Once my eye woes were behind me, come May 1st, I started easing back into running with a slow, gradual buildup because I knew to try to do too much too soon would send me back to the couch, where I'd been for two years due to my serious health issues (an achilles strain and then a retina detachment leading to four eye surgeries to save the sight, sort of, in my affected eye).  I mapped out three runs per week (which I'm still adhering to religiously), starting out at half-mile runs.

I couldn't even do a half-mile run that first run (or rather, slow jog) but now, five months later, I'm up to 12 miles a week, with 10 pounds melted off and more importantly, I'm adamant about running three times each week, and doing my prescribed mileage, without shirking any runs as the seven days of each week pass by immutably.  This week I did 5 miles, 4 miles and then 3.1 miles (5K), at a pace averaging out at 11-12 miles per minute.

Lordy, it's hard.  I'm so overweight and I feel so old and unmoving.

This week though was indicative that I'm progressing, albeit slowly--5 hilly miles in 61 minutes (12+ pace), 4 hilly miles in 45 minutes (11+ pace) and a 5K today in 36 minutes (12 pace, but it included 2 minutes lost in the town library while I returned some books and slurped cool water from their water fountain).  Tomorrow I am signed up for a 5K race.

Thursday, October 3, 2019

Images from Columbus

Here are some last images from my visit in the summer to Columbus:

A pedaling bar vehicle downtown.  I think the cyclists are pedaling away their inebriation.  I hope the driver is the designated non-drinker.

The Orthodox Christian Church downtown.

A bridge over the Scioto.

Hangin' with my nephews.

Sundown downtown.

The Confederate Cemetery at Camp Chase.

The food truck festival downtown one evening.

St. James Episcopal Church in Upper Arlington, my sister's church.

Wednesday, October 2, 2019

Images

In Columbus, I tried to capture some beautiful photographic images. I always love to capture mirror images of bridges or structure on the water; here I got a picture of a bridge reflected on the Scioto River underneath as a boatman paddled up to it.

Here's the city's namesake outside City Hall.  I wonder when the groundswell of removing Columbus' statue will grow to a volume that can't be ignored because after all, his arrival in the New World (can I still say that?) initiated the genocide of indigenous peoples due to the introduction of urban diseases like smallpox and the disparity of technologies like guns versus spears.

I enjoyed spending time with my sister and her family.  Here I enjoyed a libation with her and her middle child, a graduate student in Columbus.

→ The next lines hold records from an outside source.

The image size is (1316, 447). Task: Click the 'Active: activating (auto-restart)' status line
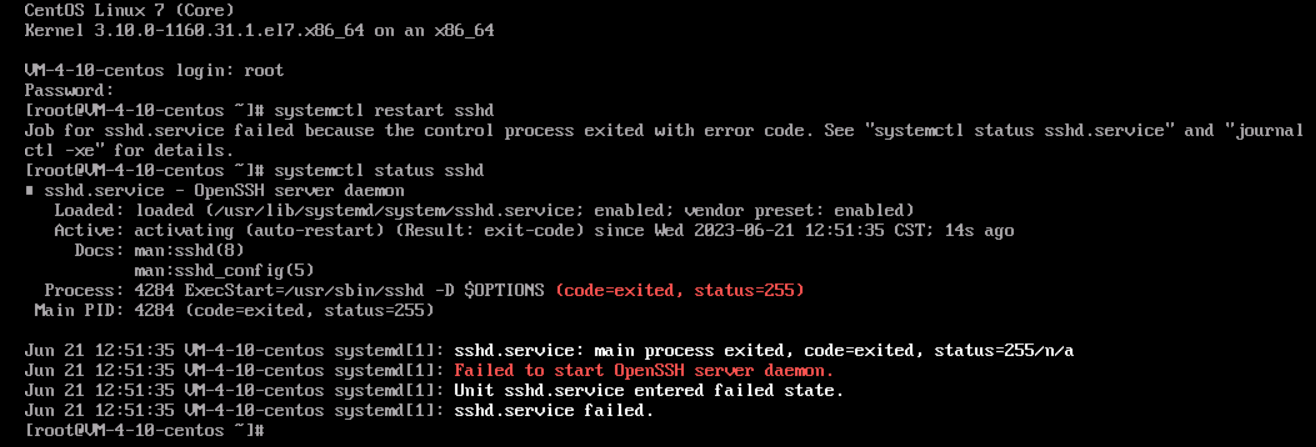tap(534, 230)
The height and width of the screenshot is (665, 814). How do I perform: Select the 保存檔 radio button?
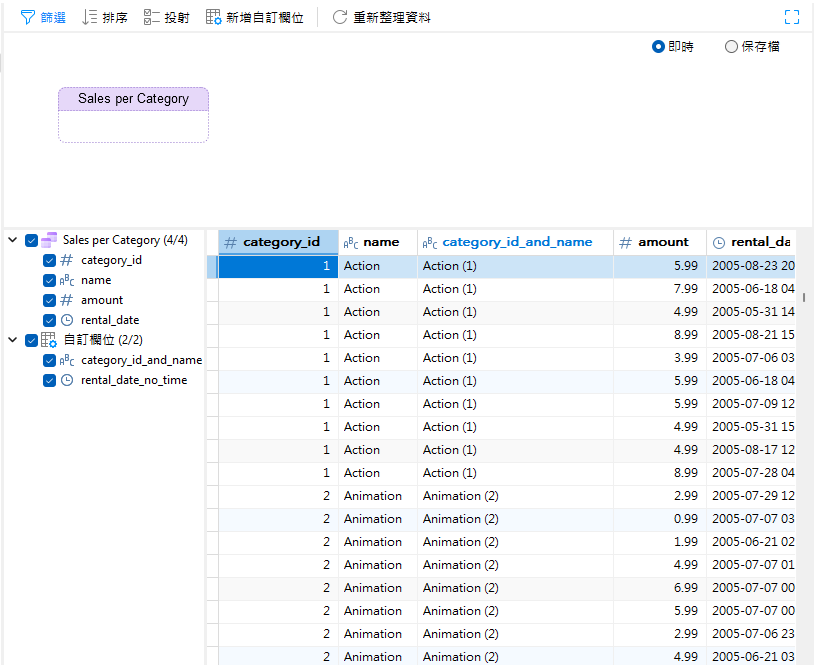pos(731,46)
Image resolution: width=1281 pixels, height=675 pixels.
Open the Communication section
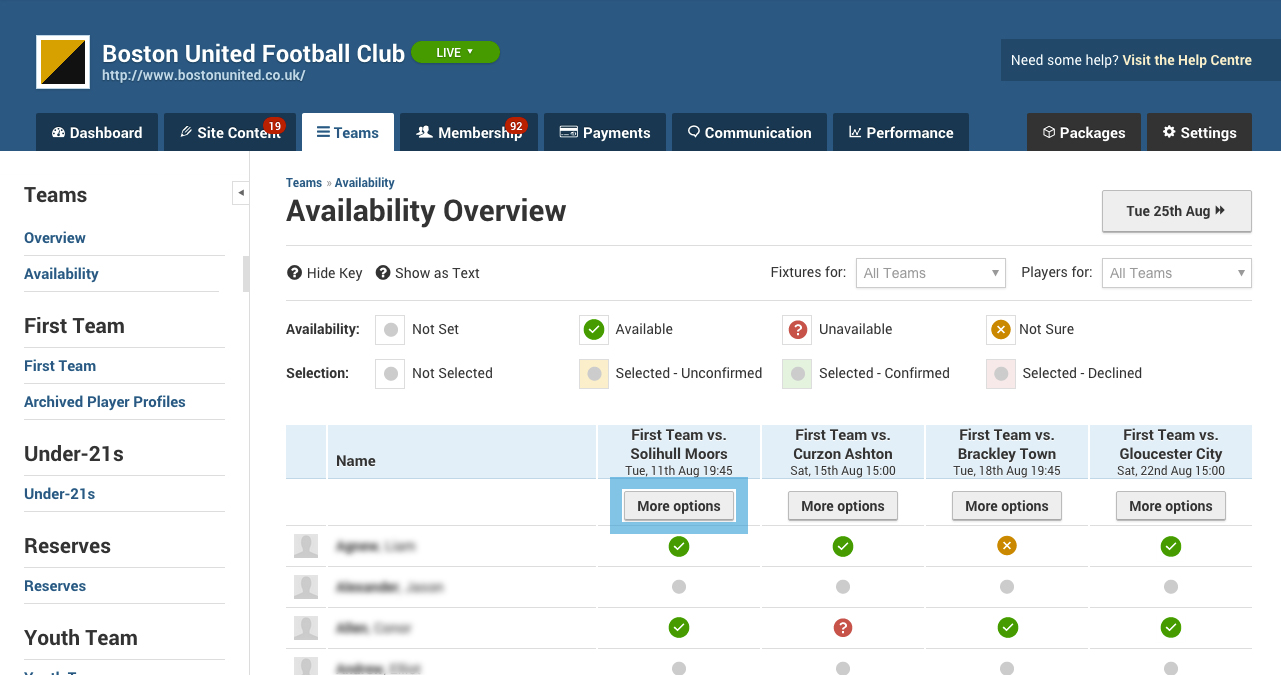tap(748, 131)
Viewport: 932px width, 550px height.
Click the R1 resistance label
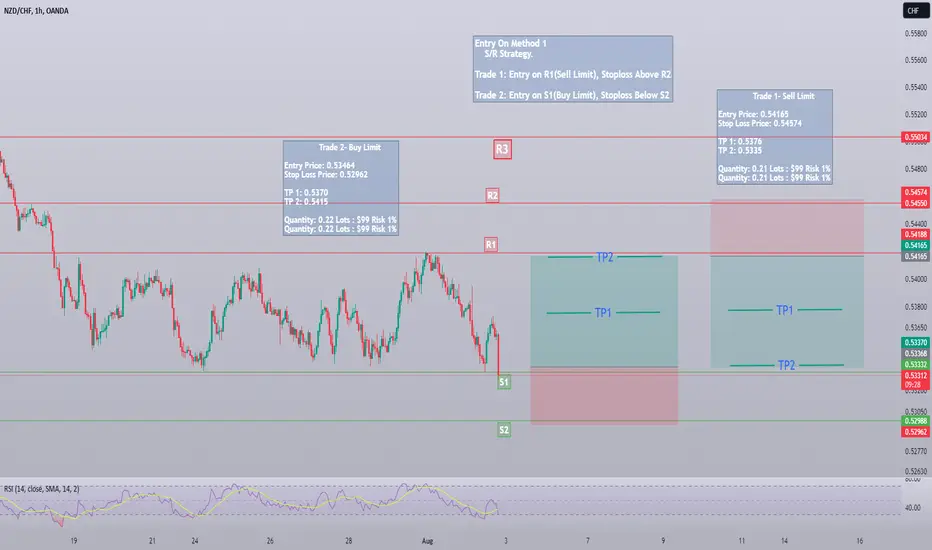(x=490, y=244)
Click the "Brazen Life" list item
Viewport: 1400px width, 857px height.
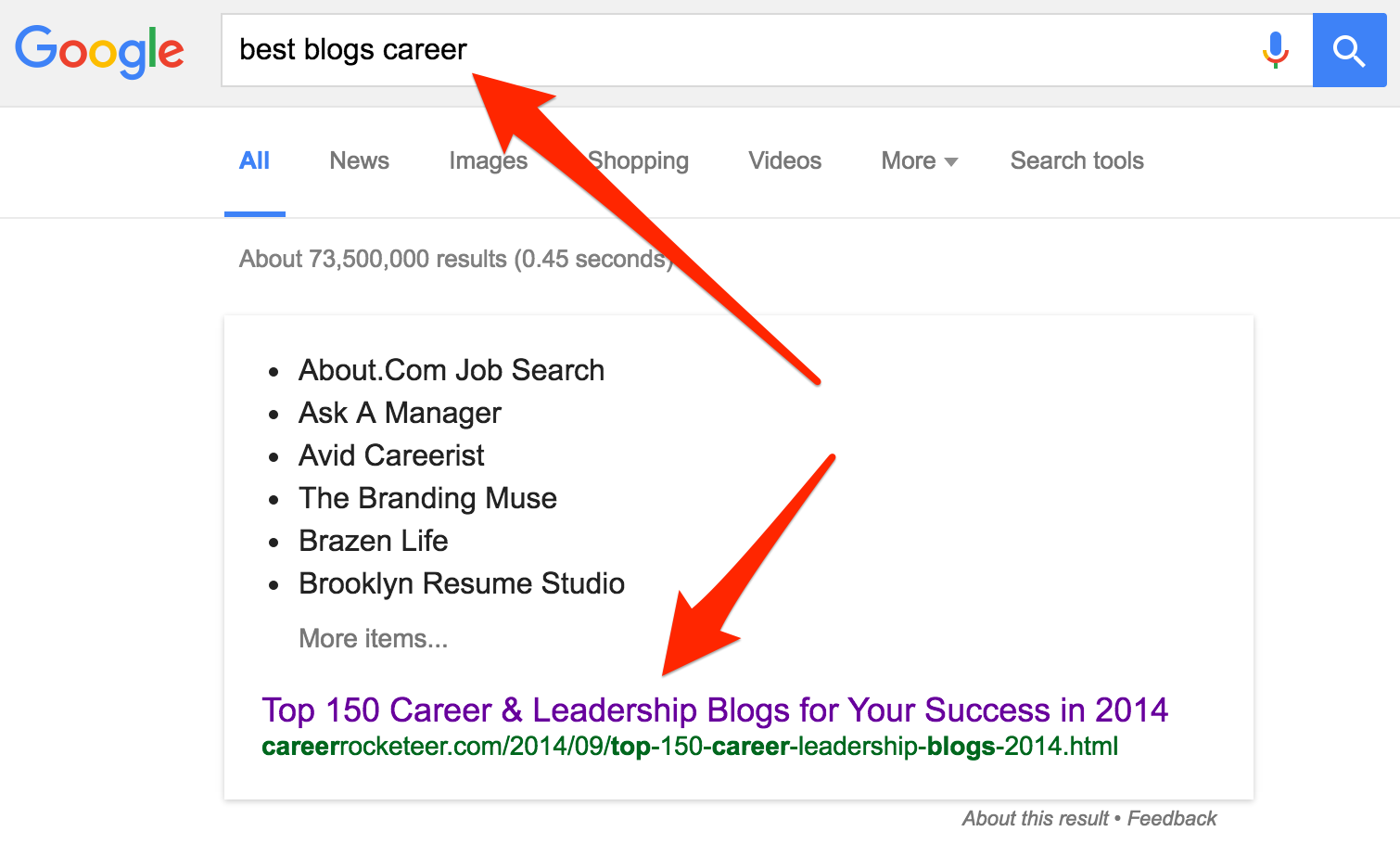373,541
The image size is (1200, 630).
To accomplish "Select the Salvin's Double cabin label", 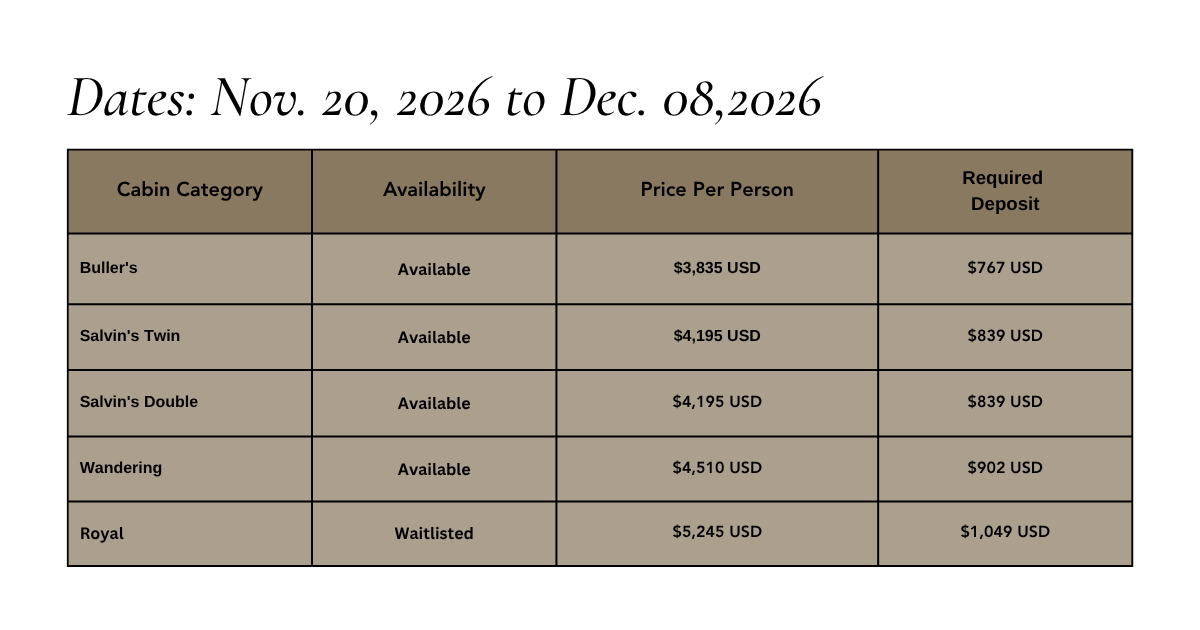I will 139,402.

Later we were joined by her youngest son, who also lives downtown and is an engineer who works for a foreign car company.  These young men apparently didn't get the memo from my three children about how terrible I am, actually, these blood relatives of mine haven't heard from those lads in over 15 years.

Tuesday, October 1, 2019

Columbus

In Columbus, I hung out with my sister, her husband, and my nephews.  One of my sister's sons lives downtown while he attends classes to get a Master's degree, and I met them downtown.

We went to the location of the big POW camp in Columbus during the Civil War and in the Confederate cemetery there, I noted that the Rebel sentinel was standing guard over the graves again.  During the murderous Neo-Nazi riots in Charlottesville a couple of years ago, the sentry was vandalized and sent out for repair; I thought he might never return but he is back.

We attended a food truck festival downtown and enjoyed a beautiful sunset.  The city has created a river walk along the Scioto River in the heart of the city.

The next morning I went out early and tried to capture a beautiful sunup at a nearby park.  There is a lot to do in Columbus, Ohio's capital and its largest city.